ФРАГМЕНТ ТЕКСТА →
········
В качестве важнейших черт гармонического состояния нужно отметить детскую бесконечную, ни с чем не сравнимую радость бытия и слияние всех людей во взаимной и бескорыстной любви («Ощущение любви этих невинных и прекрасных людей осталось во мне навеки, и я чувствую, что их любовь изливается на меня и теперь оттуда» - 25; 113). В этой любви отсутствуют страдание, ненависть и жестокость, неотъемлемые от нее в мире («Скорби, слез при этом я не видал, а была лишь умножившаяся как бы до восторга любовь, но до восторга спокойного, восполнившегося, созерцательного» – 25; 114).
Гармоническое состояние обязательно предполагает и единение человека с природой, что опять-таки находит аналогию у Шиллера. Не случайно его строки (из оды «К радости» и «Элевзинского праздника») о связи человека с Землей провозглашаются Дмитрием Карамазовым как сакральный текст:
* * *
Чтоб из низости душою
Мог подняться человек,
С древней матерью-землею
* * *
Он вступил в союз навек.
Душу божьего творенья
Радость вечная поит,
Тайной силою броженья
Кубок жизни пламенит;
<...>
У груди благой природы
Все, что дышит, радость пьет;
Все созданья, все народы
За собой она влечет… (14; 99).
········
СПИСОК ЗАДАНИЙ →
A. Согласуются ли с фрагментом текста следующие утверждения? Для каждого ответьте «да» или «нет» и приведите решающие слова фрагмента дословно: (i) любовь в гармоническом состоянии сопровождается скорбью и слезами; (ii) строки Шиллера провозглашаются Дмитрием Карамазовым как сакральный текст; (iii) гармоническое состояние предполагает единение человека с природой.
B. Что, согласно фрагменту текста, отсутствует в любви гармонического состояния? Назовите всё перечисленное.

СОХРАНЁННЫЕ ДАННЫЕ →
········
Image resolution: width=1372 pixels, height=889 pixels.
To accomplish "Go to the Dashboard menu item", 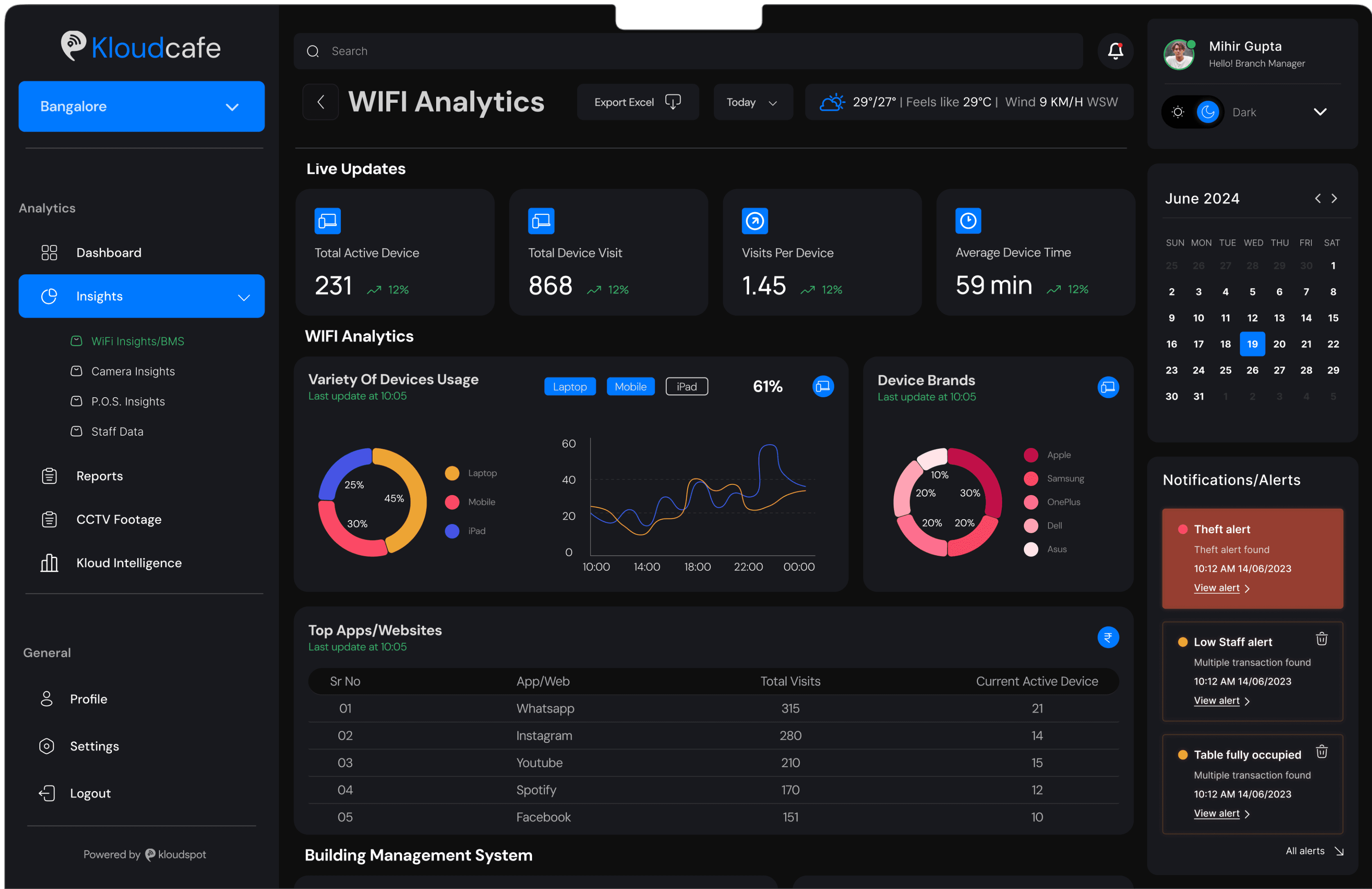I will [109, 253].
········
ОТВЕТЫ НА ЗАДАНИЯ →
A.
(i) Нет: «Скорби, слез при этом я не видал».
(ii) Да: «провозглашаются Дмитрием Карамазовым как сакральный текст».
(iii) Да: «Гармоническое состояние обязательно предполагает и единение человека с природой».

B. Страдание, ненависть и жестокость.